I have a lot of classes in my project accessed by a singleton like so:
_inline GUI_BS_Map* GUI_GetBS_Map()
{
static GUI_BS_Map obj;
return &obj;
};
As I understand it, this code should be inlined. I have the Visual Studio (2005) options set to inline anything suitable, and my profiler (AQTime) is definitely not set to override the _inlines. However, when I profile the code, there they are, thousands of calls to each of my singleton functions. What could I be missing? (I'm profiling a debug build (to get symbols for the profiler) but with 开发者_运维问答all of the speed optimisations turned on.) Any suggestions much appreciated!
The compiler is free to ignore inline
and _inline
. In Visual C++ you can try __forceinline
that makes the compiler inline functions unless there're serious reasons not to do so (such reasons are listed in the linked MSDN article).
Inline is only a suggestion to the compiler. It may ignore your suggestion or even inline functions that you haven't marked to inline.
I would suggest trying to move the local static outside of your function, recompile, and debug again to check to see if you see a change in behavior. It seems that trying to inline this function with a local static would be an issue.
inline
is a semantic meaning- you can't force the compiler to actually inline anything, it's an implementation detail and it can laugh at you and refuse any time it likes.
As said - the compiler is free to ignore inline.

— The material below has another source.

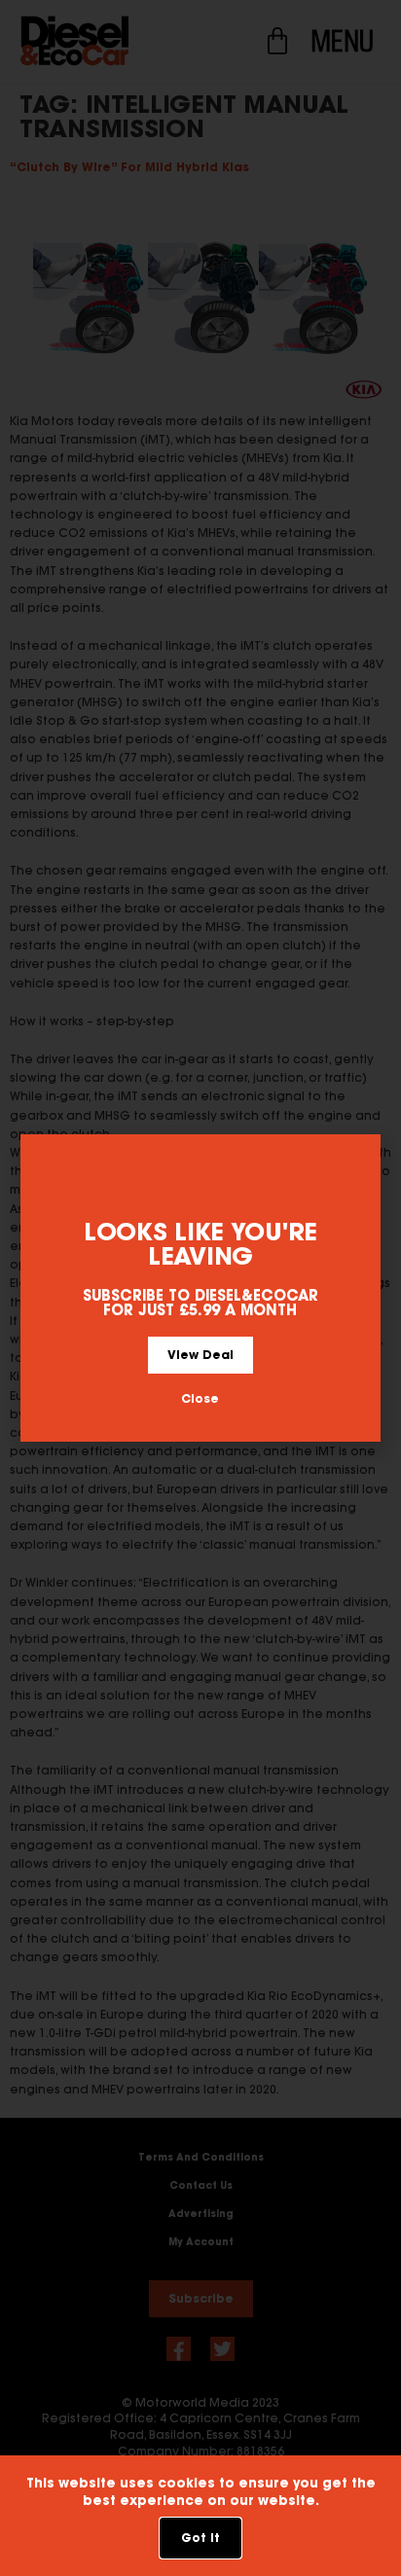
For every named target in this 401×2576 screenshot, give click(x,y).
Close (200, 1398)
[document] (200, 1288)
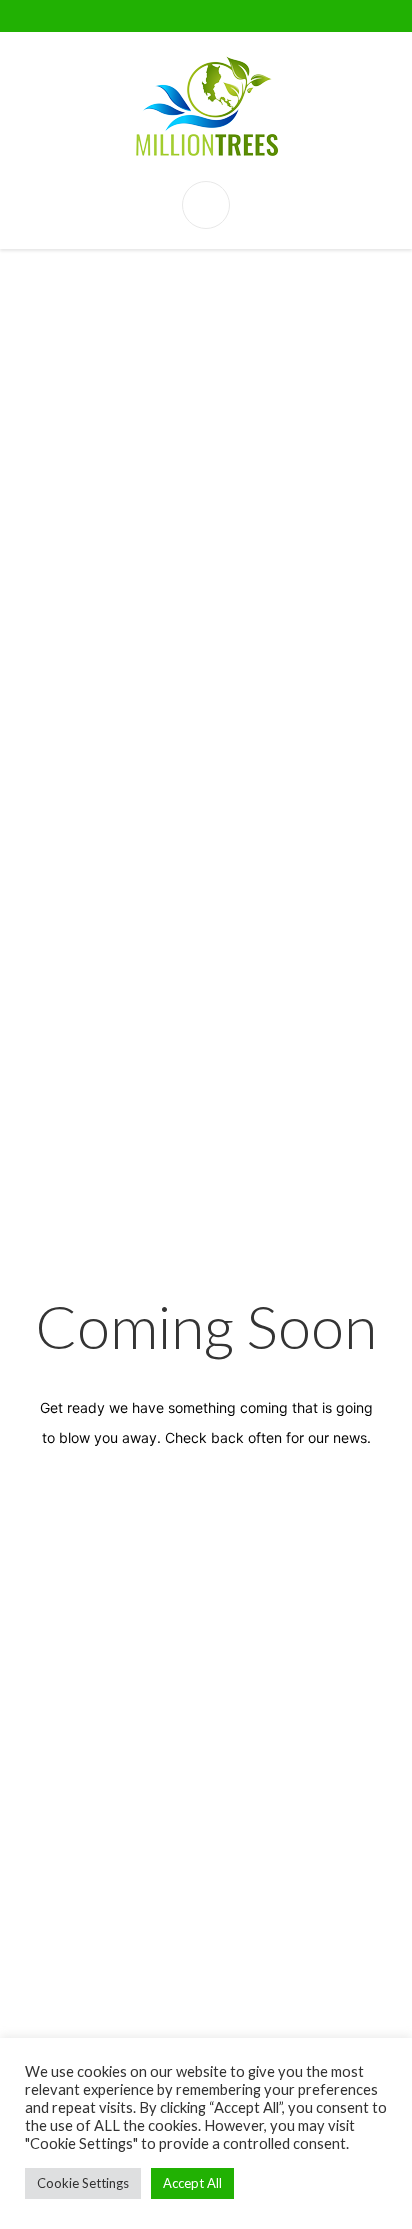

It is also much more likely to ignore any inline calls when building in Debug to aid in debugging (so breakpoints in inlined functions get snagged correctly etc.).
I'd advise against profiling a debug version though (if you can avoid it), as the VS compiler works very differently between Debug and Release, and you may get erroneous results.....
First, C++ has a inline
keyword, but not _inline
. Is _inline
a macro? A compiler-specific extension? Something related to your profiler?
Second, the C++ compiler generally inlines whatever it likes, and the inline
keyword is, at best, a hint that you'd like to see this function inlined.
The main purpose of the inline
keyword today is not so much to enable the inlining optimization (which the compiler applies pretty aggressively whether or not you tell it to), but instead to suppress the One-Definition-Rule (ODR), so that a function can be fully defined in a header without risking multiple definitions errors from the linker.